Dangnivɔ : A la Recherche d’un Sauf Conduit Juridique

blog1

aka2_thumb.pngÇa y est ! Par la rapidité éclair de sa décision, la Cour Constitutionnelle a presque dirait-on ordonné la poursuite du procès Dangnivɔ. Quand la Cour-reptile Holo (hier Dossou) fait excès de diligence c’est que le pouvoir pour lequel elle roule y a intérêt. En l’occurrence ici, il s’agit de conduire le procès à son terme, d’opérer un passage en force pour faire passer à temps la machination du transfert de culpabilité du meurtre de Dangnivɔ à un binôme de vulgaires voleurs de motos. Pour le reste, on se moque des détails. Il s’agit d’un passage en force consistant, sur le modèle du holdup électoral, à faire passer une pure fiction dans le domaine du réel. Dire que l’assassin de Dangnivɔ est le duo Alɔfa & Cie. Et peu importent les dénégations des malheureux gagnants de ce sinistre loto, la tangibilité du corps du délit. Un jugement dans cette affaire doit être prononcé avant un certain temps. Celui qui a besoin de ce sauf-conduit juridique a-t-il tant de choses à se reprocher ? Et que craint-il qu’il arrivât au-delà tu temps limite ? Pourquoi tout à coup le pouvoir se fait du souci pour le devoir de justice alors que tant de crimes plus constitués sont en souffrance de jugement ?

- Données disponibles
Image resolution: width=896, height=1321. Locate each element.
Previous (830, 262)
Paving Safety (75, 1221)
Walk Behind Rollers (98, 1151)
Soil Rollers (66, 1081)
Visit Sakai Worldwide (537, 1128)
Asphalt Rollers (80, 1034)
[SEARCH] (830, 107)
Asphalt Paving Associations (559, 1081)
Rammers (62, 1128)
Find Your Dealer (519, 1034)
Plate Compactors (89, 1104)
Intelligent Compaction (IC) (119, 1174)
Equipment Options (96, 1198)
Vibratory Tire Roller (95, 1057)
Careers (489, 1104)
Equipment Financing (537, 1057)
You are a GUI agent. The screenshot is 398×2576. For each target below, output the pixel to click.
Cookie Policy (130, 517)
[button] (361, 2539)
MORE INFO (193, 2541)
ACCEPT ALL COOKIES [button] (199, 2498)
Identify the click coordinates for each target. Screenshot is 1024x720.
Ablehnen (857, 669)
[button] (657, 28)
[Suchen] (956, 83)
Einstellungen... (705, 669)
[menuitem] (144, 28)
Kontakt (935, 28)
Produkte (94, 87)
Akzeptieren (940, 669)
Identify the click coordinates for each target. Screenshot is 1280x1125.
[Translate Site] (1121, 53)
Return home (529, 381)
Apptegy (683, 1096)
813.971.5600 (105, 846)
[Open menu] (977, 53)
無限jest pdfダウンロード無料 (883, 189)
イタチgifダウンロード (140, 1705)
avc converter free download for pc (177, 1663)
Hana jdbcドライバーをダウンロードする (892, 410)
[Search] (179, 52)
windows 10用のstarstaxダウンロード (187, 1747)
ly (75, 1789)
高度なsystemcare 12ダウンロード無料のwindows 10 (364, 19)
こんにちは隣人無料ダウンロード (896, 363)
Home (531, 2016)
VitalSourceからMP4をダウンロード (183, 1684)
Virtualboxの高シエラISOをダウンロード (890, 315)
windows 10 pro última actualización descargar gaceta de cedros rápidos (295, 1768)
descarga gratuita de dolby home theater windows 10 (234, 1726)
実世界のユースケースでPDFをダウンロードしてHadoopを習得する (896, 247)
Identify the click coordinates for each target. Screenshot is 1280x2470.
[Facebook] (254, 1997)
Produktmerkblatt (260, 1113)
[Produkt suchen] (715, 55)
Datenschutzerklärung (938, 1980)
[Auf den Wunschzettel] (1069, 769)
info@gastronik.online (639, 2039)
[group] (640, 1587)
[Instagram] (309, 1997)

- Énoncé
D'après l'extrait sur le procès Dangnivɔ, à qui veut-on faire porter la culpabilité du meurtre ? Répondez en vous appuyant uniquement sur l'extrait.

- Solution
À un binôme de vulgaires voleurs de motos, le duo Alɔfa & Cie.